(Trecho do texto):
Don Hoffman 02/07/2022
O básico da justiça que não deveria escapar ao conhecimento do povo
Dos Delitos e das Penas não é somente um clássico do direito, mas uma obra atemporal, pois, ainda que seja em parte afetada pelo obsoletismo que a evolução da sociedade causa, não pode jamais ser invalidada por qualquer fruto que seja desta mesma "evolução".
Isso porque em suma, as sociedades em si nunca deixam de ser a mesmíssima coisa, dado ao fato de que a natureza do homem, até o presente instante, é inalterável.
Trata-se sempre, portanto, de uma mera repetição de fatos orquestrados no mesmo cenário onde apenas as circunstâncias e o tempo diferem.
Pode soar como um absurdo; uma temeridade tal alegação, no entanto, a história da humanidade atesta isso, sendo uma imparável e incansável sucessão de fatos e erros que na raiz de sua natureza são demasiadamente semelhantes, ou até mesmo, iguais.
Se não fosse assim, não veríamos guerras políticas onde o verdadeiro objetivo da política é sempre exaustivamente suplantado pelos interesses particulares de cada lado da disputa, nem tampouco, atos despóticos aprovados pelo estado. E nem muito menos, barbáries cometidas por aqueles que deveriam proteger, e assegurar a estabilidade do que se configura como o "pacto social".

(Faça isto): Reproduza na íntegra o texto sobre Dos Delitos e das Penas. Os registros têm outra origem e não guardam relação com o texto sobre Dos Delitos e das Penas.

(Dados extraídos):
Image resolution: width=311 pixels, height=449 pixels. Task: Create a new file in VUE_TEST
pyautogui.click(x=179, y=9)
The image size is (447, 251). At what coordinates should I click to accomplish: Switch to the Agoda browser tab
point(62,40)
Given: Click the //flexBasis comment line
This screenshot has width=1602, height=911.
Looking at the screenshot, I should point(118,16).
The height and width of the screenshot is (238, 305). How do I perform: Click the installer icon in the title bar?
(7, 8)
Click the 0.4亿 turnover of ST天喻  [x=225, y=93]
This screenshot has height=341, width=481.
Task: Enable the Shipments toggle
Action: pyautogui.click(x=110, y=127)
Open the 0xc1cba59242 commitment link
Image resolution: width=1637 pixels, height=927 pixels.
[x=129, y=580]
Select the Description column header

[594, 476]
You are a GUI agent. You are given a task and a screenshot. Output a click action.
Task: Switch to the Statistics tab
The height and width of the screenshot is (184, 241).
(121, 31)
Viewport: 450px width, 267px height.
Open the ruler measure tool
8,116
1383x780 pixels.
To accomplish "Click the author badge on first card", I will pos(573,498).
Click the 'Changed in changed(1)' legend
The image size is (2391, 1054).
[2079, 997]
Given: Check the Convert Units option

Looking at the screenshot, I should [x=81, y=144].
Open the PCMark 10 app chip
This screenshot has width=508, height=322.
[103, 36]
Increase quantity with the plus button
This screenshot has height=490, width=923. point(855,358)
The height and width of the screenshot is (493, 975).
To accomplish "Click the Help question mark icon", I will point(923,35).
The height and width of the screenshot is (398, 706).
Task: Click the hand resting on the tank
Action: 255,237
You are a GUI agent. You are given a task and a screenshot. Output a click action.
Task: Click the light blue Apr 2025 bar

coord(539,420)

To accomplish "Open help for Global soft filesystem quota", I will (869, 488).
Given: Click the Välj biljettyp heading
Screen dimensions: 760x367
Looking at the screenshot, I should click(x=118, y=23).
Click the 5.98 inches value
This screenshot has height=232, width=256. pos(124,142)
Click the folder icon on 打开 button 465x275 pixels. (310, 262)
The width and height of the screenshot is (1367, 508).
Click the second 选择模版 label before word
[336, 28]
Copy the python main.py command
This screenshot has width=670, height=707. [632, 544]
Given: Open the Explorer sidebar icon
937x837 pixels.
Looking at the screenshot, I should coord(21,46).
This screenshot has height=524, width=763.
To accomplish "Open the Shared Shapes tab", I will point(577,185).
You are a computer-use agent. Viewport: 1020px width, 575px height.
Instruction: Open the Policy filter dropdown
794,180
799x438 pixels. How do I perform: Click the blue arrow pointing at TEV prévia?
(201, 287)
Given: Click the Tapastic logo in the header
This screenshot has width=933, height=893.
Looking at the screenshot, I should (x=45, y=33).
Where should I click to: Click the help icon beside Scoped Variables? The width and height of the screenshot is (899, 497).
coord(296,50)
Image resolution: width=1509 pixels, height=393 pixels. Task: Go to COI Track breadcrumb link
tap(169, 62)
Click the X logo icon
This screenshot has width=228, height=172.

(Resposta):
Don Hoffman 02/07/2022
O básico da justiça que não deveria escapar ao conhecimento do povo
Dos Delitos e das Penas não é somente um clássico do direito, mas uma obra atemporal, pois, ainda que seja em parte afetada pelo obsoletismo que a evolução da sociedade causa, não pode jamais ser invalidada por qualquer fruto que seja desta mesma "evolução".
Isso porque em suma, as sociedades em si nunca deixam de ser a mesmíssima coisa, dado ao fato de que a natureza do homem, até o presente instante, é inalterável.
Trata-se sempre, portanto, de uma mera repetição de fatos orquestrados no mesmo cenário onde apenas as circunstâncias e o tempo diferem.
Pode soar como um absurdo; uma temeridade tal alegação, no entanto, a história da humanidade atesta isso, sendo uma imparável e incansável sucessão de fatos e erros que na raiz de sua natureza são demasiadamente semelhantes, ou até mesmo, iguais.
Se não fosse assim, não veríamos guerras políticas onde o verdadeiro objetivo da política é sempre exaustivamente suplantado pelos interesses particulares de cada lado da disputa, nem tampouco, atos despóticos aprovados pelo estado. E nem muito menos, barbáries cometidas por aqueles que deveriam proteger, e assegurar a estabilidade do que se configura como o "pacto social".